Often on a Saturday morning I'll walk to the nearby Carriageworks farmers market. I will usually buy meat from Linga Longa Farm, which is located about 350km north of Sydney in the Manning River Valley just outside Wingham.
I am always impressed with their commitment to the seven hour round trip that enables city dwellers to enjoy fresh unprocessed meat direct from the farm. It is a pleasure to support them.
I hope that their business model makes them profitable because they've had to face a lot of adversity in recent times. They could not come to Carriageworks for more than a month because they were restocking and rebuilding fences after the destruction caused by the floods earlier this year. That was after the horror bushfires they suffered in late 2019.

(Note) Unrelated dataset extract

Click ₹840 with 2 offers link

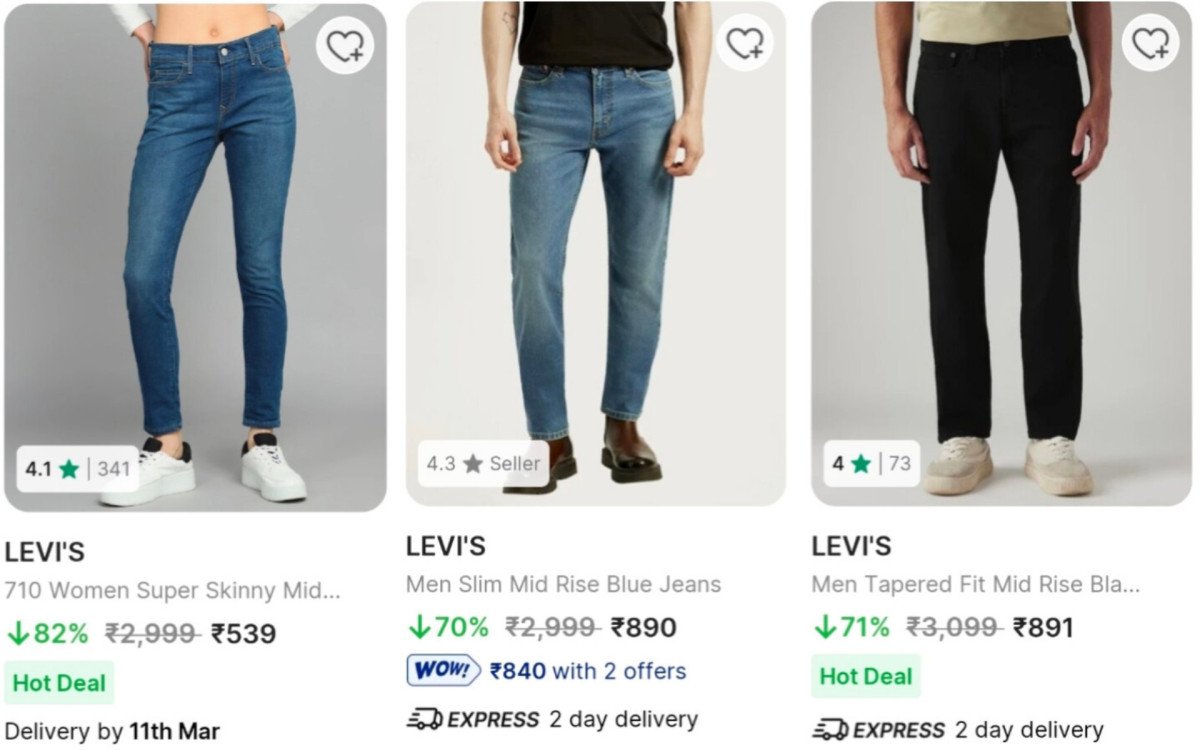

I'd hardly heard of Wingham until I started buying meat from Linga Longa. But I became curious about the town and decided to make it the destination of my day trip by train from Sydney yesterday. I spent ten hours in the train and two and a half hours roaming the town on foot.
The highlight was the Wingham Museum, which friends had told me about. It is recognised as one of the finest museums in regional Australia, a fitting counterpart to Sydney's Powerhouse and other museums of applied arts and sciences. It was opened in 1968 in an old commercial building by the renowned aviatrix Nancy Bird-Walton.
There are many stories of pioneers of the district. Painted on the side of the museum's building is a portrait of the Irish-born pastoralist Isabella Mary Kelly, who purchased her property in 1838 and ran it with the help of eight convicts.
She was a noted horse woman who 'often stayed overnight in the bush with her loaded gun and brandy flask'. But she was disliked by some of the men of the district, who resented a woman who was unmarried and did 'men's work'. She was known to have a temper and would not allow men to stand over her.
So in 1851 her house was mysteriously burned down while she was away on business. Later forged documents saw her falsely imprisoned in Sydney's Darlinghurst Gaol. But, according to the display notes at the museum, she overcame the humiliation and adversity to remain strong.